I am trying to add a simple form to allow my users to edit their profile. My problem is:
Since the entity "linked" to the form is the same as the current user object ($user === $entity, see below), if the form validation fails, then the view is rendered with the modified user object (ie. with values of the non-valid form).

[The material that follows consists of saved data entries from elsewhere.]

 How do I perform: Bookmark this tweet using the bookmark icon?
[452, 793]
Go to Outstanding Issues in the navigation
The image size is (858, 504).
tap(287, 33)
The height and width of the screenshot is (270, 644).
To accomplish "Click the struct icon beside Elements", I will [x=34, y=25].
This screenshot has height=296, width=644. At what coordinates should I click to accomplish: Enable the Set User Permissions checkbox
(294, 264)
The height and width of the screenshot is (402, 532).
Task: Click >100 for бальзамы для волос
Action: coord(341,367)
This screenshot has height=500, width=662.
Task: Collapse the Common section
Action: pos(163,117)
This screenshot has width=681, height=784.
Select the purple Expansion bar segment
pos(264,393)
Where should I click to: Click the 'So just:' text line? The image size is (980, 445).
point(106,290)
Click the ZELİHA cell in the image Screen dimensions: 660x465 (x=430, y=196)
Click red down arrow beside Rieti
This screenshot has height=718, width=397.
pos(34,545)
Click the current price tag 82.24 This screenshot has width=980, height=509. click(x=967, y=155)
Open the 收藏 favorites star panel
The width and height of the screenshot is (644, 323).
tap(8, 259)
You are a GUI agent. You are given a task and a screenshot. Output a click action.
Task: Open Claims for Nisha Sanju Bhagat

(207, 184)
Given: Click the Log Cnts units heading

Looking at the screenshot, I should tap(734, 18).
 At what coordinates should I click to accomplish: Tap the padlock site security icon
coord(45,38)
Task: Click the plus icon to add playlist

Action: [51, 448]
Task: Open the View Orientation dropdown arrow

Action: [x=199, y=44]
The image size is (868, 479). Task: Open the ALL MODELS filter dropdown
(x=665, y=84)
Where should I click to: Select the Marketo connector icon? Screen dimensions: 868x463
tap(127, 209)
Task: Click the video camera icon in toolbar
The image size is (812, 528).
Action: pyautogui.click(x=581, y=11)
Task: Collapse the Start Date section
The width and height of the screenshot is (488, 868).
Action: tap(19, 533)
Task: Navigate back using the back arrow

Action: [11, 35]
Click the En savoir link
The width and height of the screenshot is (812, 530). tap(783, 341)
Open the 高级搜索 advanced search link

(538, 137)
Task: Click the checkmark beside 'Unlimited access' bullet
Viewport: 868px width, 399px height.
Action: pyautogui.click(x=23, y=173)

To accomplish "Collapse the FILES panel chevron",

Here my (classic) controller:
public function profileAction()
{
$em = $this->getDoctrine()->getEntityManager();
$user = $this->get('security.context')->getToken()->getUser();
$entity = $em->getRepository('AcmeSecurityBundle:User')->find($user->id);
// $user === $entity => true
$form = $this->createForm(new ProfileType(), $entity);
$request = $this->getRequest();
if ($request->getMethod() === 'POST')
{
$form->bindRequest($request);
if ($form->isValid()) {
$em->persist($entity);
$em->flush();
return $this->redirect($this->generateUrl('profile'));
}
}
return $this->render('AcmeSecurityBundle:User:profile.html.twig', array(
'entity' => $entity,
'form' => $form->createView(),
));
}
So I wondered how to have two distincts objects $user and $entity. I used clone() and it worked well for the view rendering part (the $user object was not modified), but it created a new record in database instead of updating the old one.
PS: I know I should use FOSUserBundle. But I would really like to understand my mistake here :)